Abb. 7: Darstellung vor und während Verklebung einer Gefässmissbildung mit winzigen Kathetern, die über die Hirngefässe bis an die Missbildung vorgeschoben wurden. Mit einer speziellen Darstellungstechnik kann so während der Behandlung der Behandlungseffekt und -erfolg überprüft werden.

Je nach Art der Erkrankung kommen heute zahlreiche unterschiedliche Untersuchungstechniken zum Einsatz, die ein erhebliches Mass an Erfahrung und Spezialwissen voraussetzen. Dies führte zur Entwicklung von mehreren Fachbereichen und Schwerpunkten innerhalb der Radiologie, wie auch der Neuroradiologie.

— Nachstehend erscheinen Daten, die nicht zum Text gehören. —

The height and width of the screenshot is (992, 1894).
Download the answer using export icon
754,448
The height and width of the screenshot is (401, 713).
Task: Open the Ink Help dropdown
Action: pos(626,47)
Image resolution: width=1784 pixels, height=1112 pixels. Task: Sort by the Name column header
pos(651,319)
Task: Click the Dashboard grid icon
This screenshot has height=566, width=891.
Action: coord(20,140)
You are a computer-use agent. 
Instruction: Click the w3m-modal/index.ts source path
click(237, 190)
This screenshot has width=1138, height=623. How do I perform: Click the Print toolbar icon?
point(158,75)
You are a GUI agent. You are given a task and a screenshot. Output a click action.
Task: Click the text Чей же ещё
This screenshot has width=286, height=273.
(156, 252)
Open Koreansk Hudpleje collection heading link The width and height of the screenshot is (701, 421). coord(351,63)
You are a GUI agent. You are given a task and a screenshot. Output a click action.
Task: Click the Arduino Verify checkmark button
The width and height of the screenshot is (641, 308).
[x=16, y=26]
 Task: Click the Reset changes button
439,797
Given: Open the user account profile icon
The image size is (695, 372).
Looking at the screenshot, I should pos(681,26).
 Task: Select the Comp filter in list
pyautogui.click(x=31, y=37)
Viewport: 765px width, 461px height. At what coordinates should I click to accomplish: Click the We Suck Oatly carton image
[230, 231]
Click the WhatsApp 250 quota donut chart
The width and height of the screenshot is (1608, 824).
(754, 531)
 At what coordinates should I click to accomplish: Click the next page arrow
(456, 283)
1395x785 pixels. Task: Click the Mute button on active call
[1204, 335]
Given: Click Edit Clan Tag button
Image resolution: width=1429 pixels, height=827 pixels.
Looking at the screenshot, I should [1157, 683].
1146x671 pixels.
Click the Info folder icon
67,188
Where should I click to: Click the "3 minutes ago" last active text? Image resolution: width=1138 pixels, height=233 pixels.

Die optimale Patientenversorgung erfordert aber nicht nur speziell ausgebildetes ärztliches Personal, sondern ein gut ausgebildetes und eingespieltes Team aus Physikern, Medizintechnikern und medizinisch-technischen Radiologiefachpersonen. Zudem sorgen klar verabredete und festgelegte Prozesse von der Einweisung bis zur Entlassung eines Patienten bzw. einer Patientin zu einem bestmöglichen Zusammenspiel der vielen an einem Aufenthalt beteiligten Kräfte. Nur so kann am Ende ein optimales Ergebnis erzielt werden.